A Ciência: o bom vizinho que acende a luz

Desde 2001, a UNESCO e as Nações Unidas assinalam a 10 de novembro, o Dia Mundial da Ciência pela Paz e pelo Desenvolvimento. Esta data lembra-nos que o conhecimento é um bem comum e que a sua melhor expressão se mede pelo cuidado que inspira e pelo impacto que deixa nas pessoas e no planeta.

Vivemos tempos em que a confiança se tornou escassa: o ruído cresce, as certezas fáceis multiplicam-se e a desinformação ocupa espaço. A resposta não é gritar mais alto, mas abrir mais portas, com transparência nos dados, linguagem clara e verdadeira participação das comunidades nas decisões que as afetam.

Quando os investigadores partilham métodos e resultados, quando os serviços públicos explicam o “porquê” das medidas com base em evidência, quando as empresas testam produtos ou serviços antes de os escalar, passamos da teoria à prática. A ciência torna-se, então, uma verdadeira ferramenta de paz: substitui o medo pelo entendimento, o boato pela verificação e a rivalidade pela cooperação.

O Papa Francisco lembrou-nos, na sua mensagem para comemorar o 57.º Dia Mundial da Paz (2023), que “O progresso da ciência e da tecnologia deve ser caminho para a paz. Ambas manifestam o potencial criativo da inteligência humana e o seu valor relacional: são dons que, usados com sabedoria, podem promover a fraternidade e o bem comum.”

E esta é a estrada por onde devemos conduzir: usar o conhecimento como ponte, nunca como fronteira.

▶ **ENTRADAS FORNECIDAS**
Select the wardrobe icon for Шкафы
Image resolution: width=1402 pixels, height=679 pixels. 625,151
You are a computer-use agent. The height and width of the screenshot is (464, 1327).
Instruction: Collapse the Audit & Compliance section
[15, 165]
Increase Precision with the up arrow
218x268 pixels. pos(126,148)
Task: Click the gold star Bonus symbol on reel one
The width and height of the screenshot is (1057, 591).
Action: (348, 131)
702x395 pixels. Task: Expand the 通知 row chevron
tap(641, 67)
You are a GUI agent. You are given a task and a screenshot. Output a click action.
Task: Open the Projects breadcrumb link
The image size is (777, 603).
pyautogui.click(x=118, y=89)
--
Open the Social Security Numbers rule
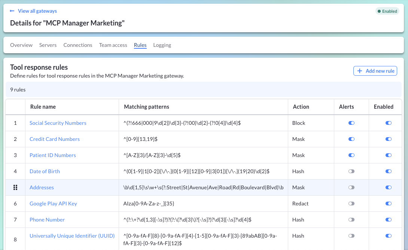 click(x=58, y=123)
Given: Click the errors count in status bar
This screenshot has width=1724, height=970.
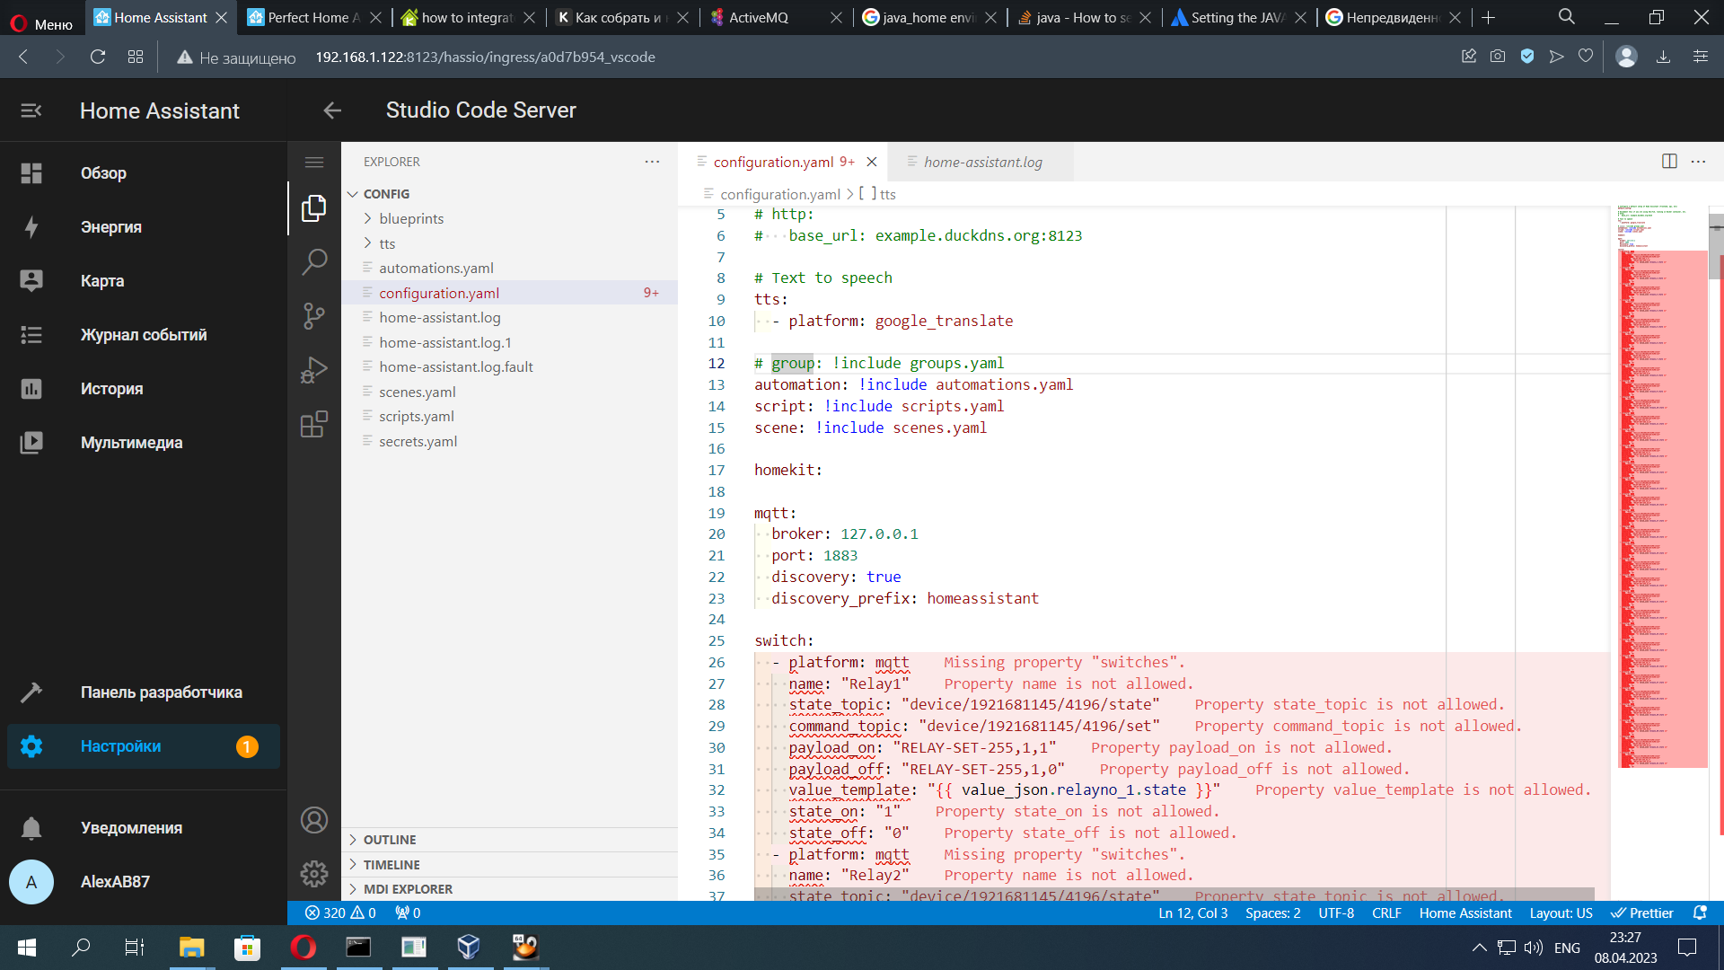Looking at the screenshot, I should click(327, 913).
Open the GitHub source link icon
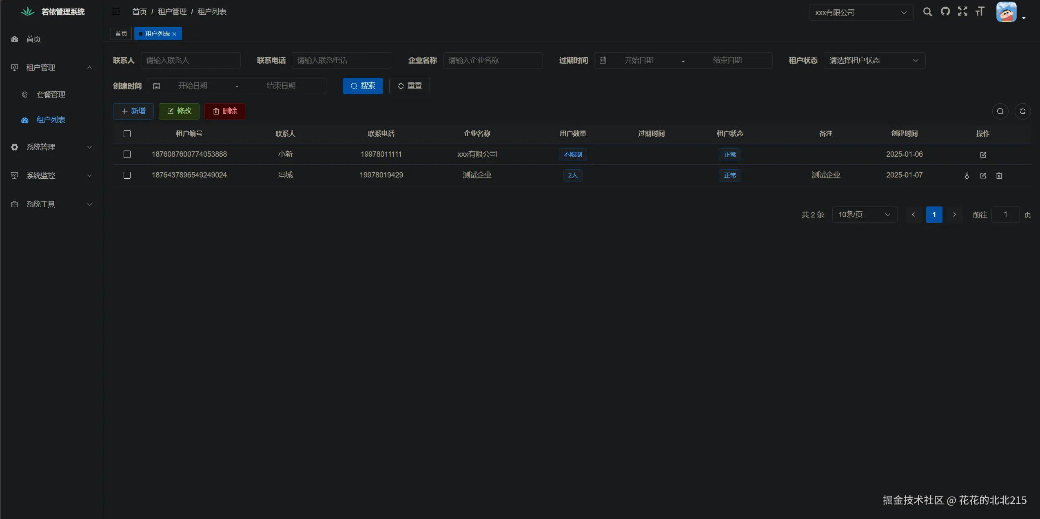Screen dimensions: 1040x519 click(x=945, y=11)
==
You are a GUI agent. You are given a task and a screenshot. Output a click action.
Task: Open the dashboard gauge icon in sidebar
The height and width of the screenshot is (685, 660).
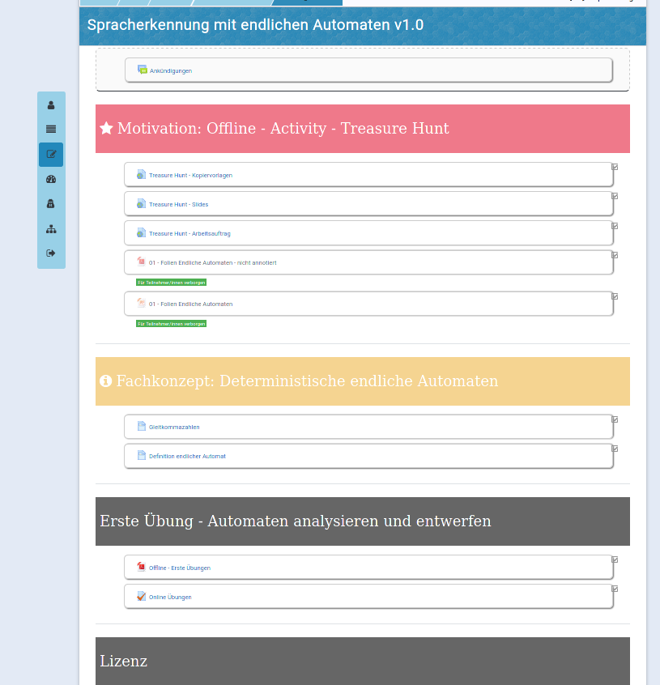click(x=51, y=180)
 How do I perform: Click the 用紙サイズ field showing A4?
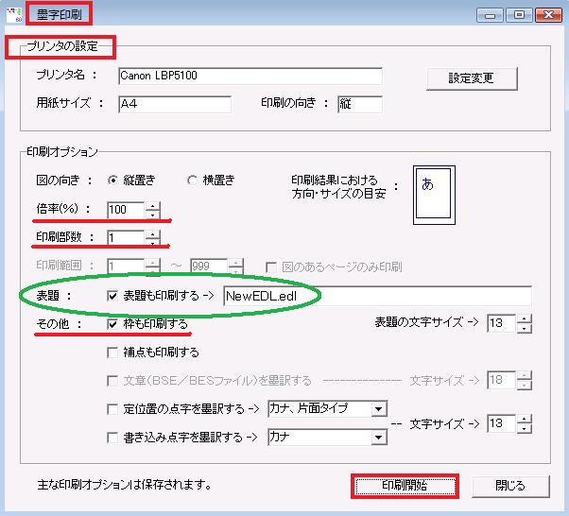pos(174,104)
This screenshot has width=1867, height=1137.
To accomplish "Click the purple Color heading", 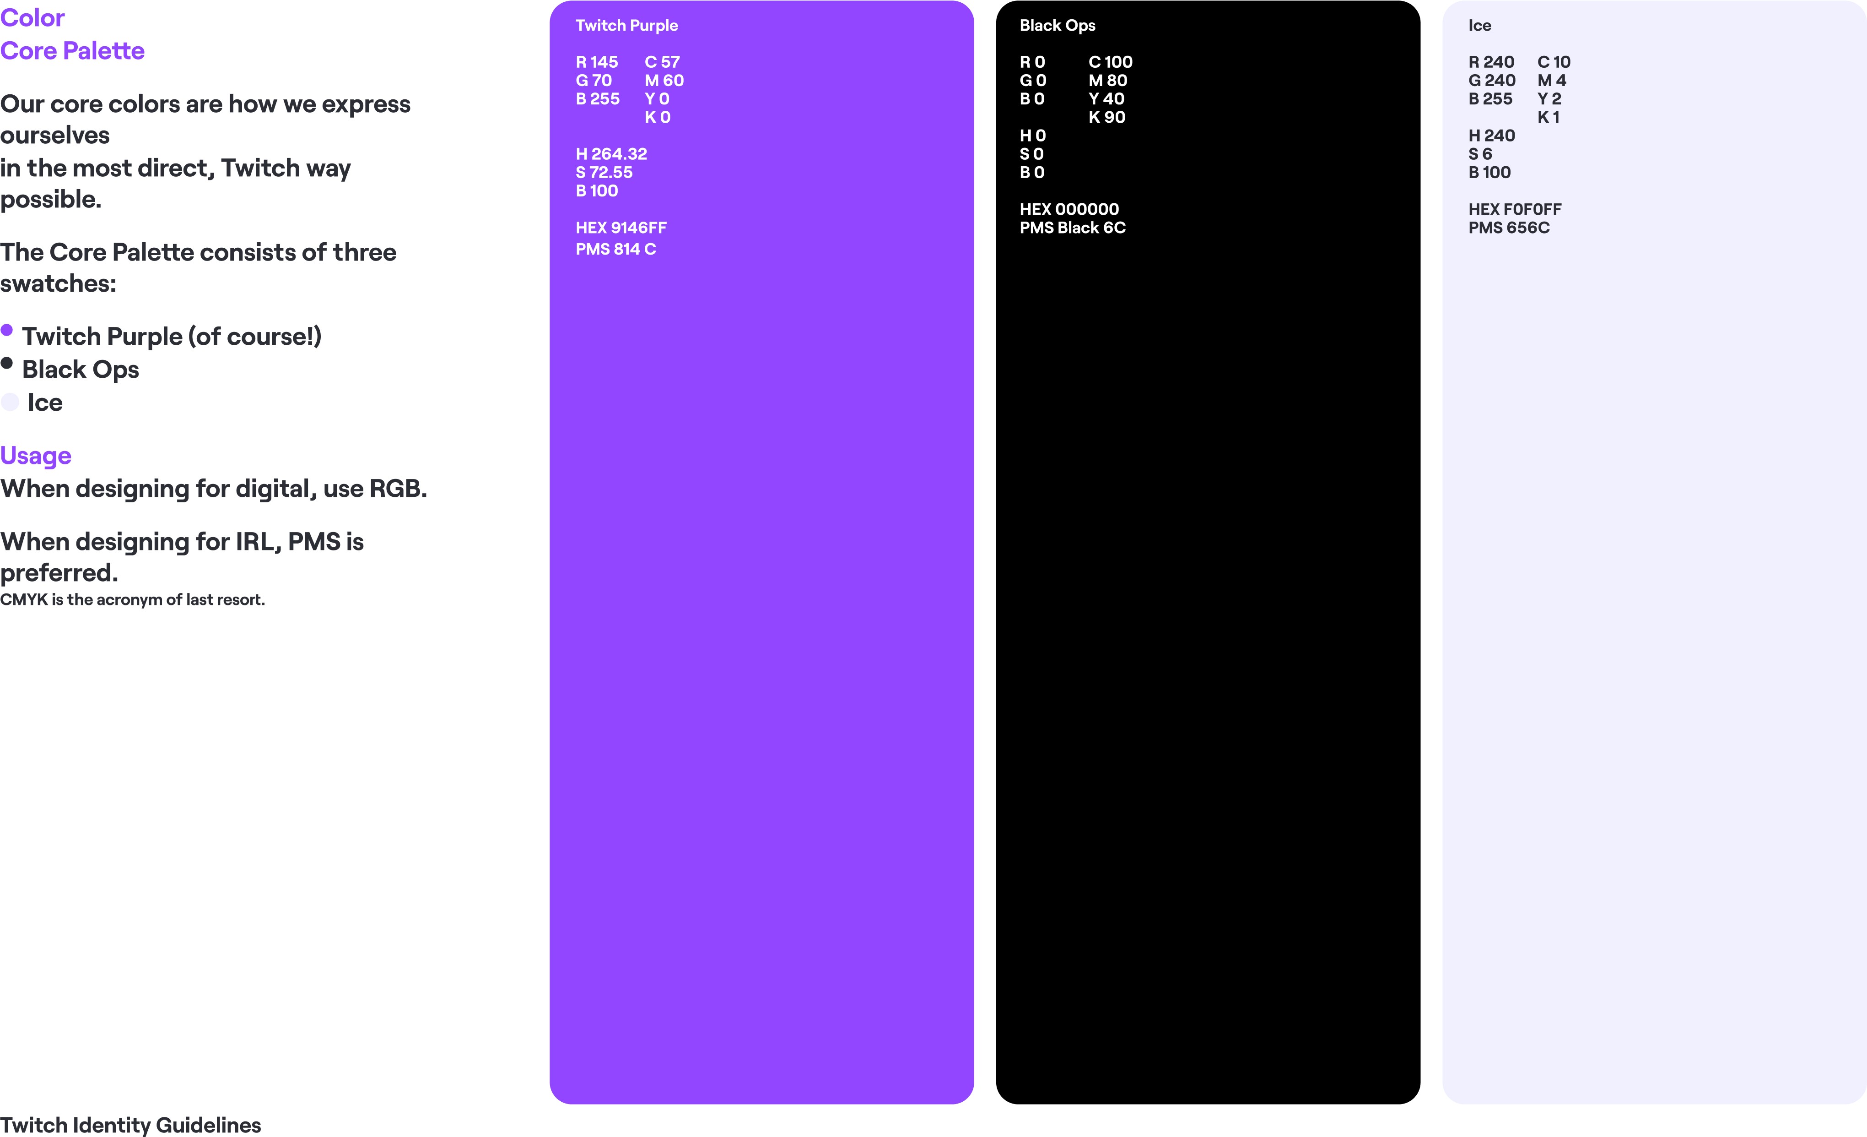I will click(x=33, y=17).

▶ **EXERCÍCIO 1**
No texto sobre a ciência e a paz, desde que ano a UNESCO e as Nações Unidas assinalam o Dia Mundial da Ciência pela Paz e pelo Desenvolvimento?
▶ **EXERCÍCIO 2**
Prossiga o texto sobre a ciência como caminho para a paz a partir do ponto em que termina.

▶ **RESULTADO 1**
Desde 2001.

▶ **RESULTADO 2**
Paz, justiça e desenvolvimento sustentável: o mesmo horizonte

A ciência cumpre o seu propósito quando serve a vida. Paz, Justiça e Desenvolvimento Sustentável não são dimensões separadas; completam-se e reforçam-se.

A paz precisa de justiça, e a justiça só é duradoura quando existe sustentabilidade.

Cada estudo climático que ajuda a prevenir desastres, cada inovação que reduz desigualdades energéticas, cada política pública baseada em evidência é uma semente plantada nesse solo comum.

“A ciência deve estar ao serviço de uma sociedade pacífica e inclusiva, capaz de enfrentar os desafios globais com solidariedade e diálogo” – UNESCO (2014). Usar o conhecimento não é um exercício de poder, mas um ato de partilha e responsabilidade.

Uma Ciência que esteja ao serviço, ajuda-nos a decidir onde investir, como priorizar, quem incluir e quando corrigir. E depende de atitudes concretas:

• Partilhar dados com responsabilidade e transparência;
• Avaliar antes de crescer, prevenindo novos problemas;
• Cooperar além das fronteiras, mantendo pontes abertas;
• Comunicar com clareza e verdade;
• Criar tecnologia com propósito e inclusão.

A ciência não é neutra. Tem direção e tem intenção. E quando essa direção aponta ao bem comum, o conhecimento transforma-se em justiça, e a justiça, em paz duradoura.

Ciência com rosto humano: e como podemos agir?

A Helena, professora, começa a aula com uma pergunta, não com uma resposta. Ensina a confirmar fontes e a escutar com respeito. Os alunos aprendem a decidir com factos – e a paz cresce onde há clareza e diálogo.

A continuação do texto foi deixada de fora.